Pay special attention to that cough this spring. It might not be allergies.
Experts expect many Americans to catch the new coronavirus over the next few weeks and months. Limiting the spread — and not overwhelming the local hospital system — may hinge, in part, on knowing what symptoms look like, and how to manage your own case.
Know the symptoms
A first essential step is to know the symptoms most commonly linked to the virus, and to be on high alert for them in yourself and others around you.
Symptoms in many people can be tricky to pick up in the initial days of the illness — often including body aches, and general malaise, said Dr. Stephen Liang, an infectious disease expert and assistant professor at the Washington University School of Medicine. It’s not until a little later that more telltale symptoms of the virus usually begin to surface, like a fever, shortness of breath, and a cough.
Track your progress
As soon as symptoms emerge, Liang recommends keeping a diary to track their progression. That includes taking temperature readings and carefully observing whether conditions are getting better or worse, he said.
If symptoms are mild, don’t further crowd hospitals — call your doctor.
“I think getting in contact with your primary care physician would be a great way to start,” Liang said.
The vast majority of coronavirus cases — around 80% — are mild and will resolve on their own. About 15% of cases are severe; 5% are critical and require visits to an intensive care unit.
For mild cases, staying at home and taking “a watch-and-see approach is probably pretty reasonable,” Liang said. If more severe symptoms develop, such as chest pains or trouble breathing, then it’s time to seek medical care, he adds.
Those with only mild symptoms probably won’t get tested, Liang explains.
“We’re in a test-shortage situation where we would love to test everyone if we could,” he says. “(But) we’re trying to save that testing capability for the sickest patients.”
Isolation is of the utmost importance for those who are symptomatic or known to have coronavirus. Those with the virus must remain isolated until 72 hours after symptoms cease, Liang said, and longer if they have compromised immune systems.
If possible, symptomatic individuals should isolate themselves in their own room and use their own bathroom, said Liang.
“They have to have their own space carved out to maintain that degree of isolation,” he said.
Liang recommends that patients put on a mask whenever they leave the room or are close to others, and reiterates the importance of cleaning shared environments and “high-touch” surfaces, like door handles.
Patients should be sure to hydrate well, Liang said, and can take things like Tylenol to keep fevers in check. The only other keys are patience and continued monitoring.
“There’s not much else to do other than monitor symptoms and make sure symptoms are continuing to resolve,” said Liang. “We don’t have a silver bullet for this infection.”
Cross the finish line
And don’t let your guard down.
Once coronavirus symptoms improve, it is vital to stay isolated for the full 72 hours after symptoms vanish.

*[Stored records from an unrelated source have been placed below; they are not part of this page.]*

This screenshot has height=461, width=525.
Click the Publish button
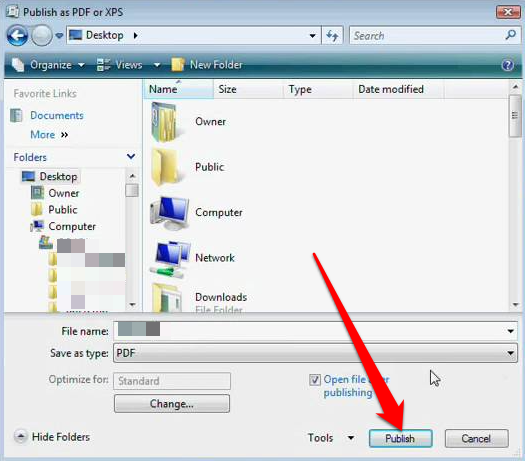click(400, 438)
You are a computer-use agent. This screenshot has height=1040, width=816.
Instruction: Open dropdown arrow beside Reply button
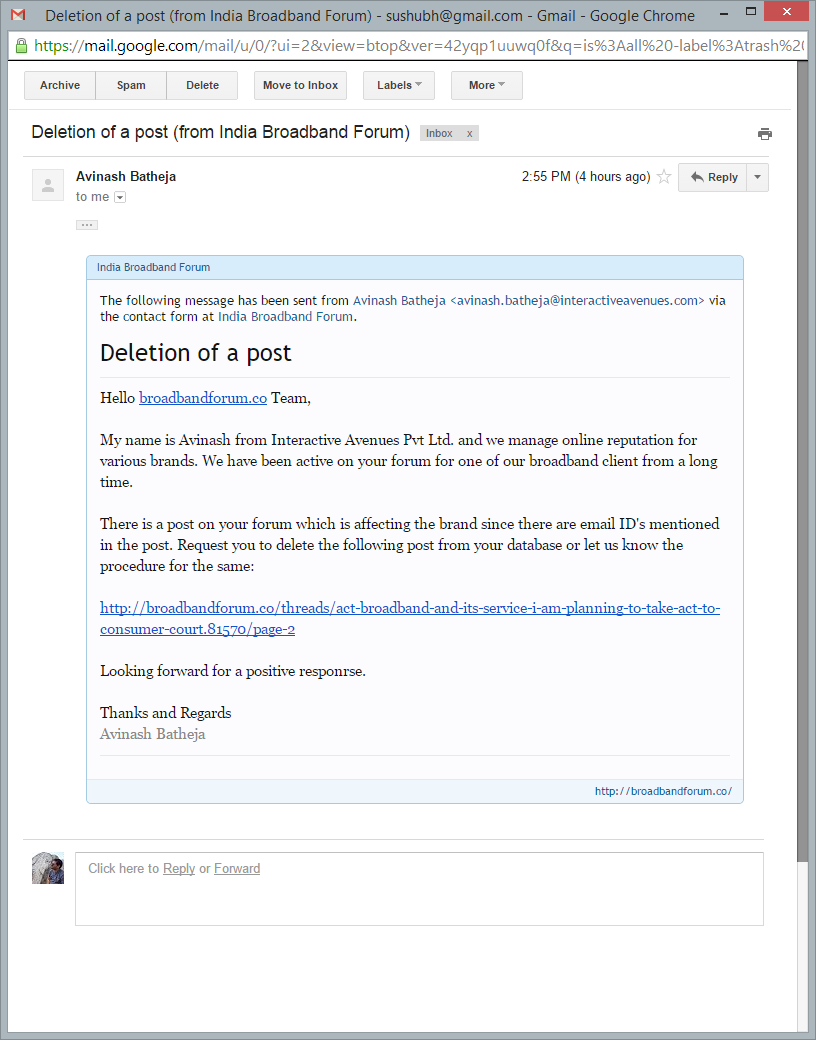757,177
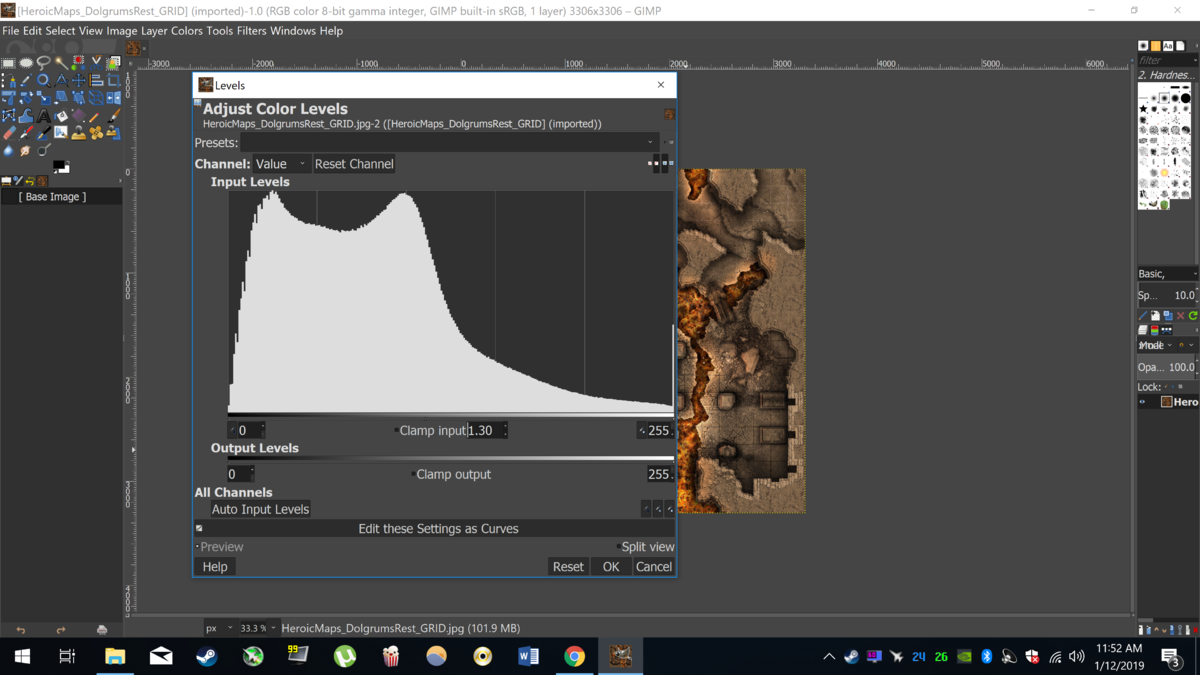
Task: Enable the Clamp input checkbox
Action: pos(396,431)
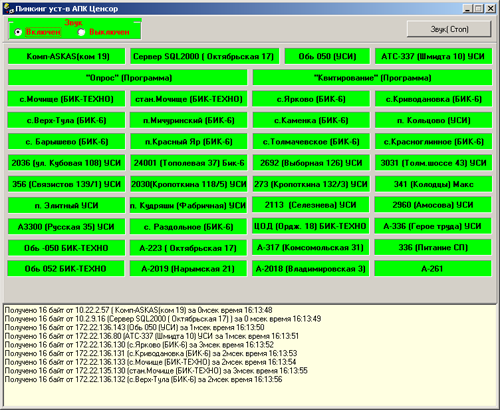Select the с.Ярково (БИК-6) device
Viewport: 500px width, 410px height.
[x=311, y=99]
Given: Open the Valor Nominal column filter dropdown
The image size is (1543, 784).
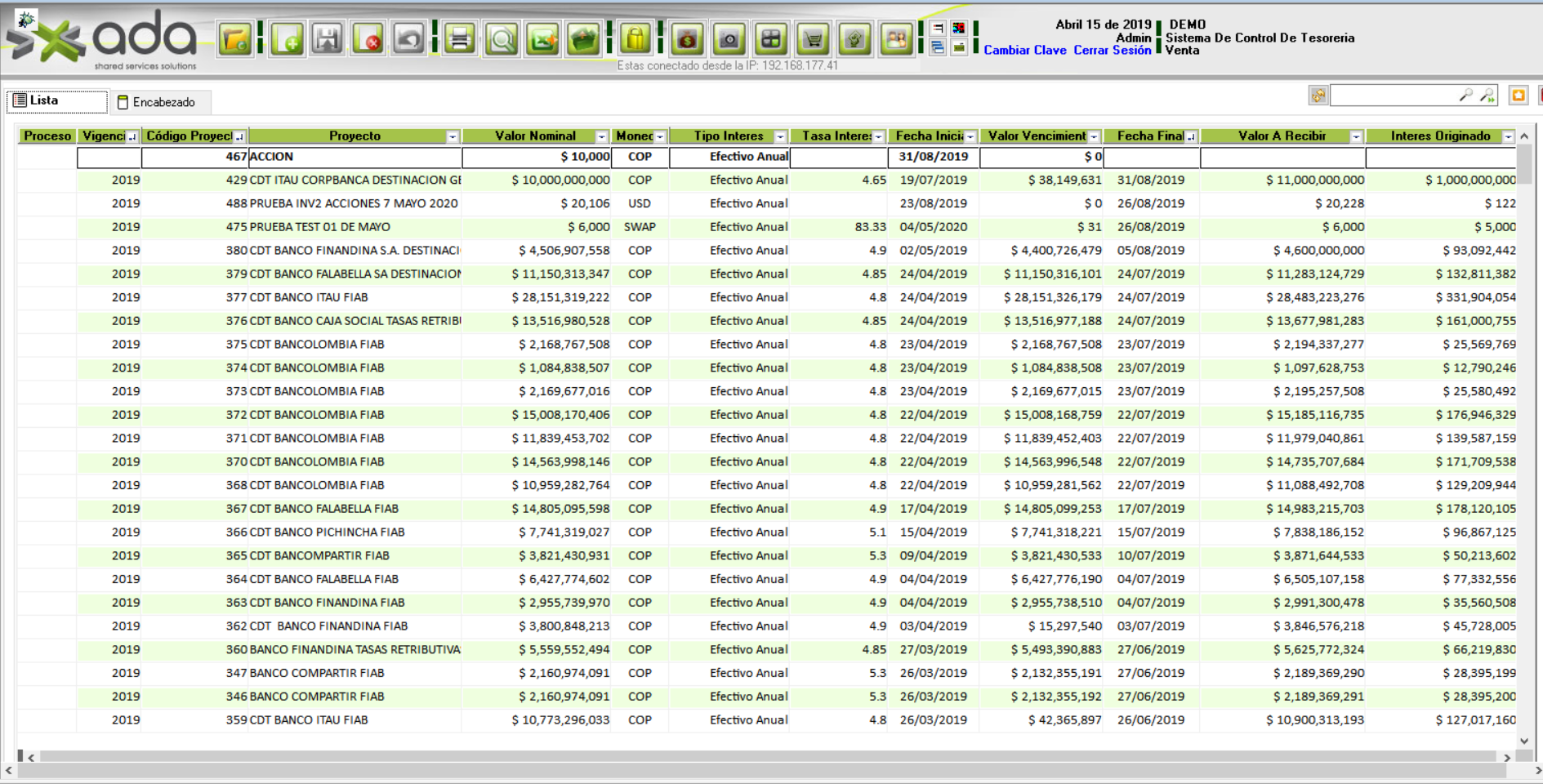Looking at the screenshot, I should [601, 136].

Experts say recognizing that requirement is essential. Even if someone might be nearly healthy again and assured of recovery, they can still be a potentially deadly vector to countless others.
“Even if you’re feeling better, think about it as keeping others around you healthy,” said Liang. “That really has to be a societal buy-in. ... That has a bigger implication for the entire community.”
And if any symptom reoccurs? Start over at the top.
“It’s just being really vigilant about symptoms and that there is a really clear trajectory of improvement,” said Liang.
After symptoms are gone, it’s still important for individuals to wash hands diligently, since the duration of how long people can shed the virus is still not completely clear, Liang said. Risks of transmission, though, are greatly reduced at that point.
“We know that the people most likely to transmit this disease are symptomatic,” he said.
Keep practicing prevention. The old saying, “An ounce of prevention is worth a pound of cure,” rings especially true now, with vaccines yet undeveloped and the virus spreading through U.S. communities at exponential rates. Continue social distancing, hand-washing, good cough etiquette, and other steps to minimize risk.
But the next phase of this pandemic may hinge on us all realizing we may well get the virus, too.